Pasta Tart is a cheesy delight which transports you to heaven. Its a double whammy with pasta and tart combination. Kids and adults love it equally.
Prep Time30 minutes
Cook Time30 minutes
Total Time1 hour
Course: Baking, Main Course, Side Dish
Cuisine: Vegetarian
Keyword: Bakery, eggless, Vegetable
Servings: 9 inch tart

Ingredients

for the shortcrust pastry

  • cup all purpose flour
  • 100 gram salted butter chilled & cut into 1/2" cubes
  • ½ tbsp sugar granulated
  • 2-3 tbsp iced water

for pasta filling

  • cup pasta cooked al dente
  • cup spinach washed, drained & chopped
  • 4-5 tomatoes chopped
  • 2 onions chopped
  • 2 tbsp olive oil
  • to taste salt & seasoning

for assembling the tart

  • short crust pastry
  • pasta filling
  • 1 cup grated cheese

Instructions

for the shortcrust pastry

  • Lightly grease the 6" tart pan.
  • Combine flour, sugar & butter & bring together using your fingertips till it roughly resembles bread crumbs. I used potato masher. You can use a food processor. Do not handle the mixture too much.
  • Add about 2 Tbsps of water & bring together the mixture to form a dough. If necessary, add more water. Again do not handle the dough too much.
  • On your work surface, make the dough into a ball. Flatten it a little to form a 5" disc using your palm. Cover in cling film & refrigerate for 30-60 mins.
  • Remove dough from refrigerator, lightly flour your work surface & rolling pin. Roll out a pastry about 3 " bigger than your pan size. Keep rotating the pastry as you roll for evenness & to avoid sticking to the surface.
  • Once the desired size is achieved, then gently roll the pastry onto your rolling pin & place it onto the pan with an overhang. Gently press the pastry in the pan. Do not stretch the pastry as it will shrink while baking.

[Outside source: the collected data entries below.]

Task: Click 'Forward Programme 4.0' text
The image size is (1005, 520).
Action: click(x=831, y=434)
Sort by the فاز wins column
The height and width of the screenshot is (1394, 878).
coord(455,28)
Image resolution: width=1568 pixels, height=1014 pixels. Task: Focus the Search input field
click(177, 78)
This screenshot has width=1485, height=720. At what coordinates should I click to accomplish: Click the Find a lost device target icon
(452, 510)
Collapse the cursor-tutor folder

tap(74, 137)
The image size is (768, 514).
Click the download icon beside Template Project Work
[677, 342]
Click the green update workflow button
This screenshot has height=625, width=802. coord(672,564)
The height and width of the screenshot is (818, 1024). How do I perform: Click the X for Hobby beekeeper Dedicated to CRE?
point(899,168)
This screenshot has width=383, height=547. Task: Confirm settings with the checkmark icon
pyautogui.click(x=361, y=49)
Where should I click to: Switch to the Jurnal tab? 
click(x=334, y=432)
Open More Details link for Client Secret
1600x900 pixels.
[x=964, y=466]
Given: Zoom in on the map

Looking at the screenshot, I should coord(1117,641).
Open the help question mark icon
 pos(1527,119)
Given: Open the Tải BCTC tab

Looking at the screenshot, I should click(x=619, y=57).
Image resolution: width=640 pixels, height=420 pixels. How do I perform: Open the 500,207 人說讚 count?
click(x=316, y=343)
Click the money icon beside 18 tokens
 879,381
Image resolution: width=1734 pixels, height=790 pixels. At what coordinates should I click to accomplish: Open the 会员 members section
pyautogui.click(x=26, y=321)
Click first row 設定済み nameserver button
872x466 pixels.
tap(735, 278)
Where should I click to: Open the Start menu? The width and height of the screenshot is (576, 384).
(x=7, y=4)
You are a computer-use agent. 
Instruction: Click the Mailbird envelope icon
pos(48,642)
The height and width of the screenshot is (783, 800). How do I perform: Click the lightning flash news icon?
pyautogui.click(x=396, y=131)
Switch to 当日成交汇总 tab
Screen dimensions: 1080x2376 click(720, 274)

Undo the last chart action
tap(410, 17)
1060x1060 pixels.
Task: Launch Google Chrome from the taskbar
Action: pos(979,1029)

Flute the edges of the pastry.
  • Chill the pastry covered in cling film and pre-heat the oven to 210 C.Remove from refrigerator, use a fork & make some holes in the pastry to avoid ballooning of pastry. Now lightly grease one side of aluminum sheet & place the grease side down on the pastry. Fill the pan with rice or beans or pie-weights.
  • Bake in pre-heated oven for 15 mins. Remove the pastry from oven, remove the aluminum foil & rice.
  • Return it to the oven & bake at reduced temperature of 190 °C for 10 mins. Allow it to cool.

for pasta filling

  • Heat oil in a heavy bottom pan. Add onions & fry them for a few minutes.
  • Add tomatoes & spices. Allow the sauce to cook well for 10-15 minutes, till it breaks down.
  • In the meantime, blanch spinach by passing through boiling salted water. Drain well. If it is still wet, use paper towel to absorb any extra moisture.
  • Once the sauce is cooked, mix spinach & pasta. Adjust seasoning.

for assembling the tart

  • Pre-heat the oven to 180 °C.
  • Spread half the cheese onto the base of the pastry.
  • Pour the filling into the prepared shortcrust pastry. Lightly press it down & top it with remaining cheese.
  • Bake for 40 minutes. Remove from oven & allow it to cool on a wire rack for 15-20 minutes.
  • De-mould & serve warm.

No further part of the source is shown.